Mekliganj Assembly constituency is an assembly constituency in Cooch Behar district in the Indian state of West Bengal. It is reserved for scheduled castes.

Overview
As per orders of the Delimitation Commission, No. 1 Mekliganj Assembly constituency (SC) covers Mekliganj municipality, Mekliganj community development block, Haldibari municipality and Haldibari community development block.

Mekliganj Assembly constituency is part of No. 3 Jalpaiguri (Lok Sabha constituency) (SC).

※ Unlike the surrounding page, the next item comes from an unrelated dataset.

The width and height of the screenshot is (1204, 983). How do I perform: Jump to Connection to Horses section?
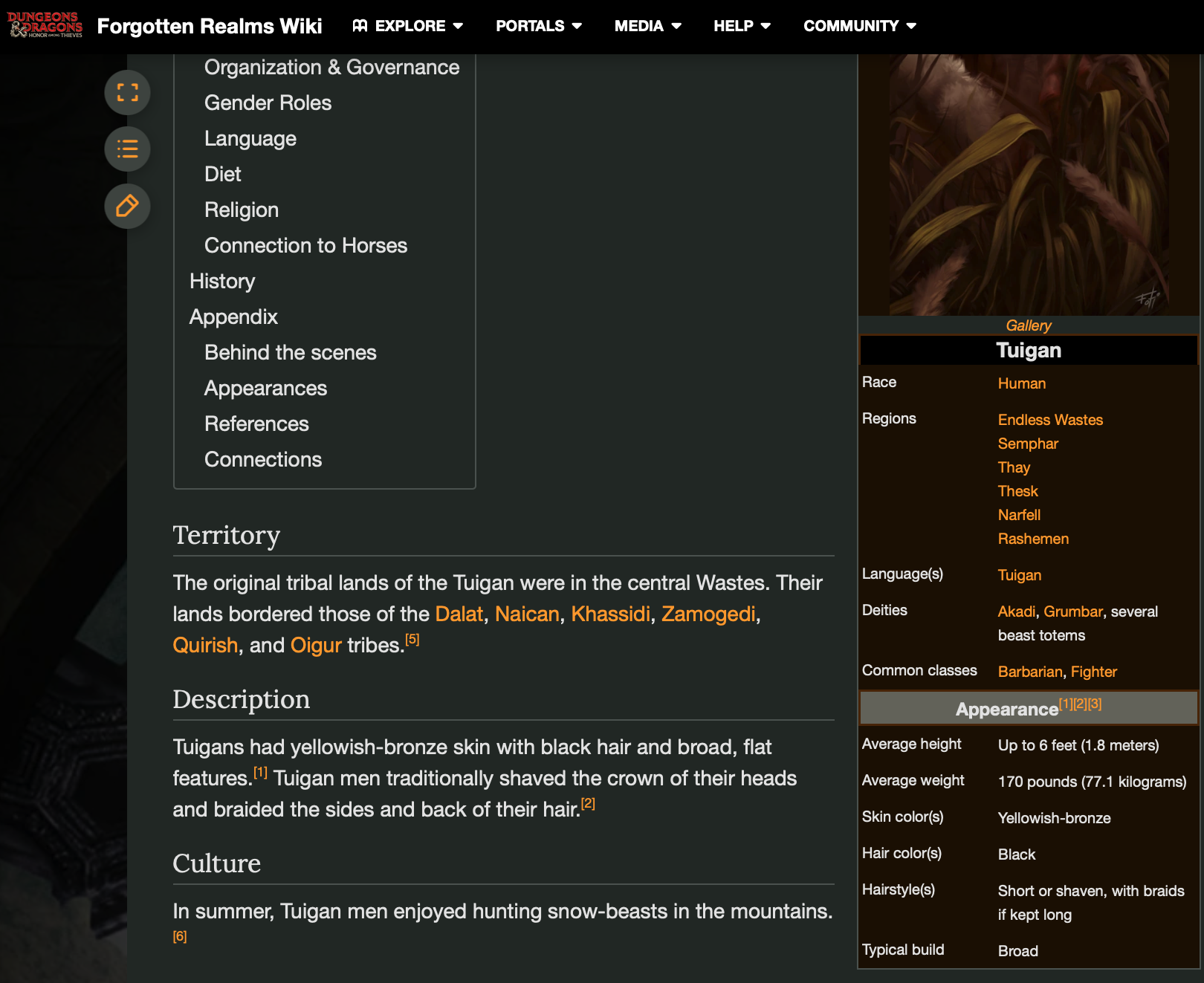(305, 245)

Members of Legislative Assembly

Election Results

2021
In 2021 election, All India Trinamool Congress candidate Paresh Chandra Adhikary defeated Bharatiya Janata Party candidate Dadhiram Ray by a margin of 14,685 votes.

2016

2011
In the 2011 elections, Paresh Chandra Adhikary of AIFB defeated his nearest rival Jayanta Kumar Ray of Congress.

1977-2006
In the 2006 state assembly elections, Paresh Chandra Adhikary of Forward Bloc won the Mekliganj seat defeating his nearest rival Sunil Chandra Roy of Trinamool Congress. Contests in most years were multi cornered but only winners and runners are being mentioned. In 2001, Paresh Chandra Adhikary of Forward Bloc defeated Ramesh Roy of Trinmool Congress. In 1996, Ramesh Roy representing Forward Bloc defeated Sunil Chandra Roy representing Congress. In 1991, Paresh Chandra Adhikary of Forward Bloc defeated Mani Bhusan Roy of Congress. Sada Kanta Roy of Forward Bloc defeated Madhu Sudan Roy of Congress in 1987, Niren Chowdhury of ICS in 1982 and Madhu Sudan Roy of Congress in 1977.

1951-1972
Madhu Sudan Roy of Congress won in 1972. Mihir Kumar Ray of Forward Bloc won in 1971. Amarendra Nath Roy Pradhan of Forward Bloc won in 1969, 1967 and 1962. Prasanta Chatterjee of Congress won in 1957 and in independent India's first election in 1951.